** Start of Task material **
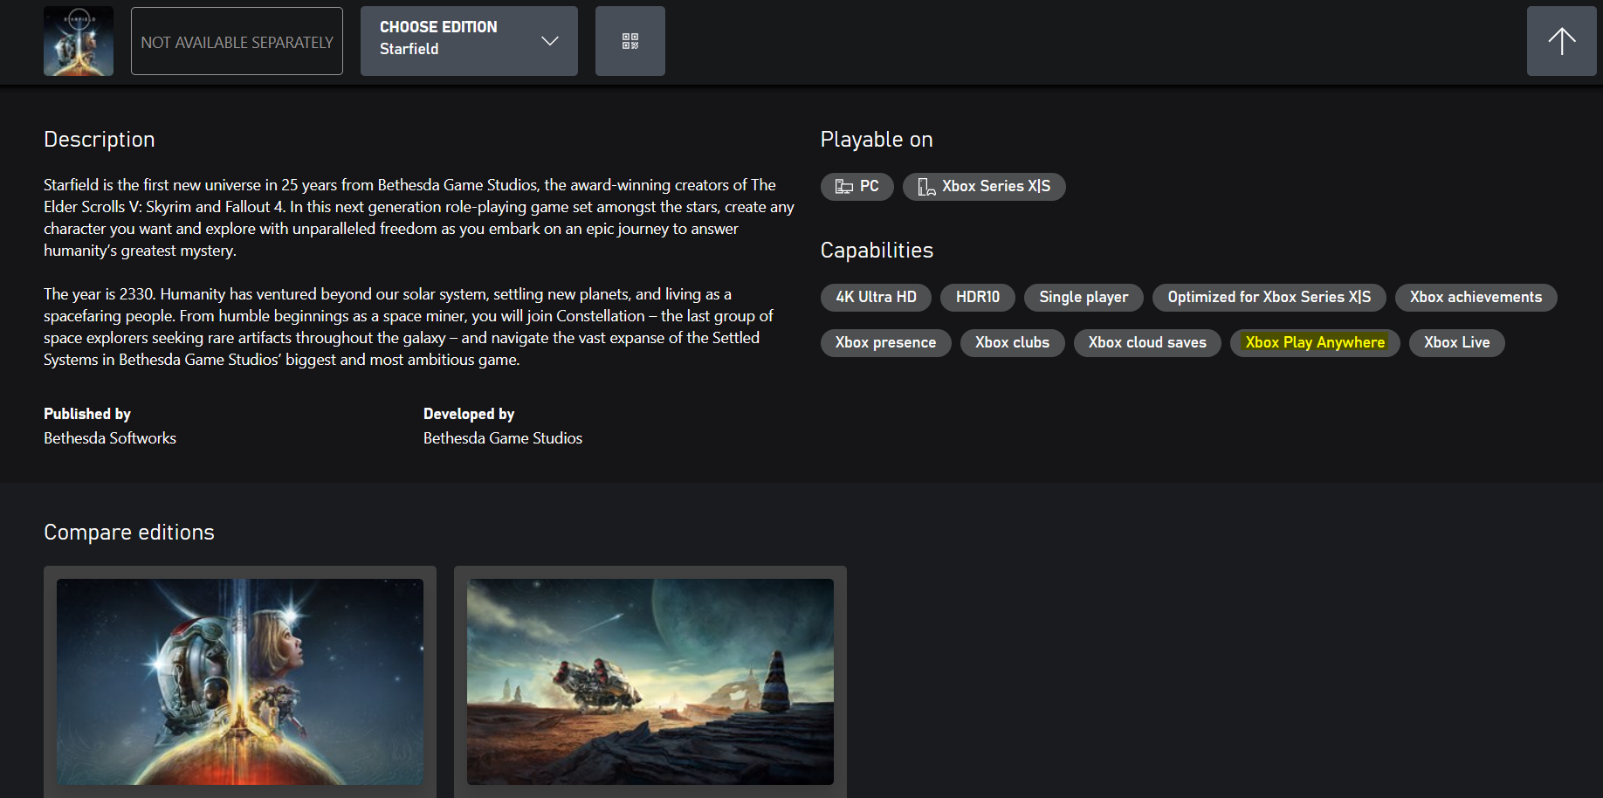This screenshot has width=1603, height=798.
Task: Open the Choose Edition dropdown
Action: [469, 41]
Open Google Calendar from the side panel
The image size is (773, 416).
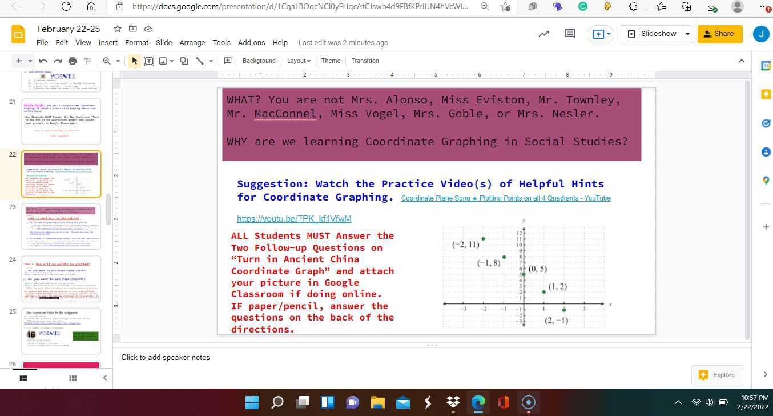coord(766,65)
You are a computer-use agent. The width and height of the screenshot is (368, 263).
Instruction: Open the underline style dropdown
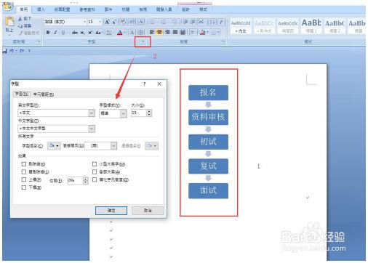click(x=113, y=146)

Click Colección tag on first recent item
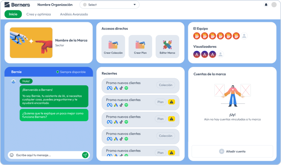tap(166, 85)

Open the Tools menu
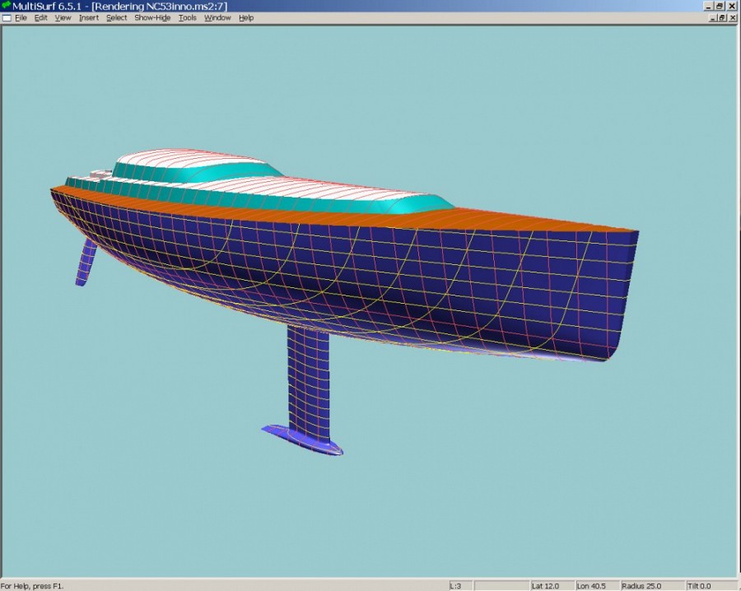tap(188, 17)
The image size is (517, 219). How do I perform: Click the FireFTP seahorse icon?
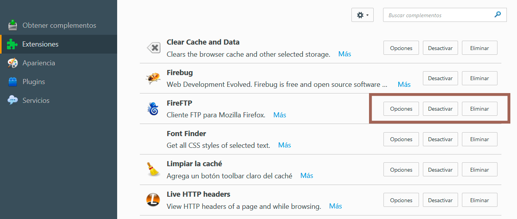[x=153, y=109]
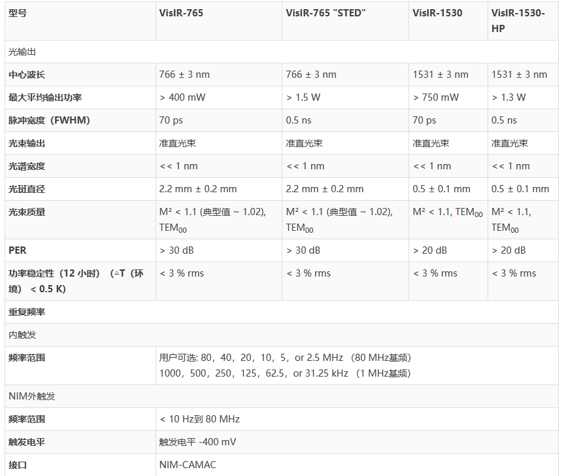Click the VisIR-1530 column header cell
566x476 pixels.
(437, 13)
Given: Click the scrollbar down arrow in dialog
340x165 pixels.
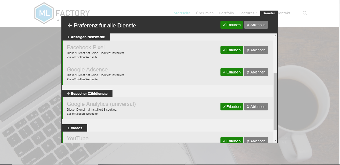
** End of Task material **
** Start of Task material **
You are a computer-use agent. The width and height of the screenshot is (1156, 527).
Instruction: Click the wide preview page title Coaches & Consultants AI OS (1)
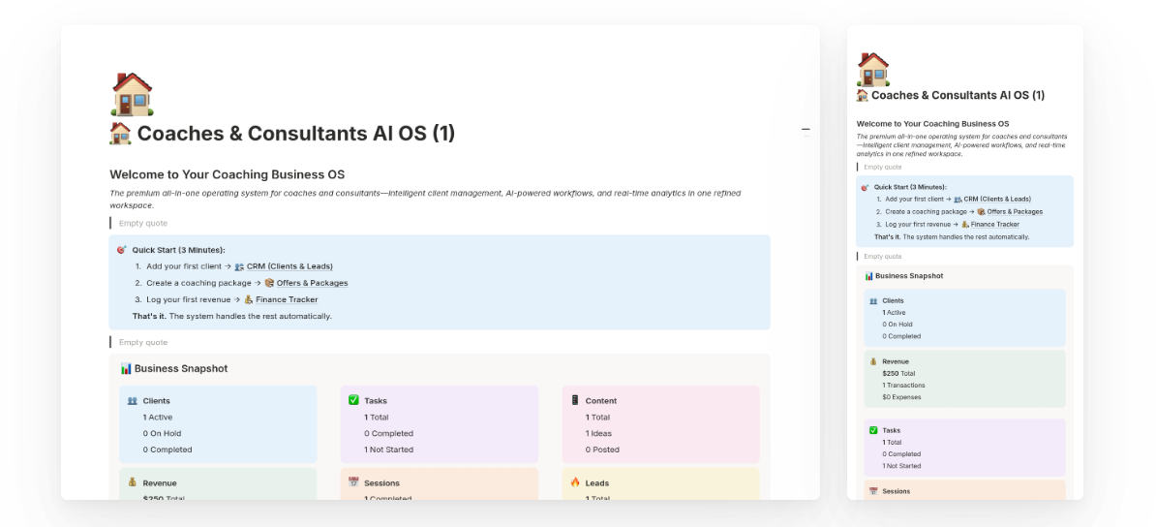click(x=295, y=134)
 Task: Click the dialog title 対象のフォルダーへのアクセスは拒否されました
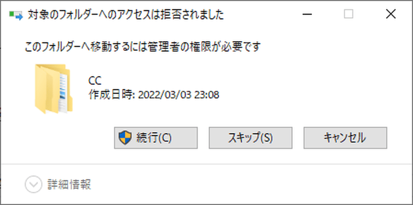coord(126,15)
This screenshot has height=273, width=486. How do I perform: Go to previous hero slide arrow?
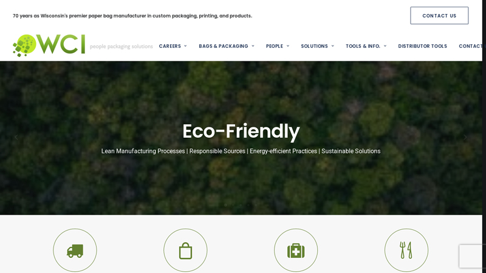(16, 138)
** End of Task material **
**Prompt:**
Reproduce the data word for word, starting with the line that contains "This screenshot has width=1603, height=798." and going on through the line that contains "tap(166, 85)". Leave the pictures out of your answer.

**Worked answer:**
This screenshot has width=1603, height=798.
Task: Open the Choose Edition dropdown
Action: [469, 41]
Open Google Calendar from the side panel
The image size is (773, 416).
coord(766,65)
You are a computer-use agent. The width and height of the screenshot is (368, 263).
Instruction: Open the underline style dropdown
click(x=113, y=146)

Click Colección tag on first recent item
tap(166, 85)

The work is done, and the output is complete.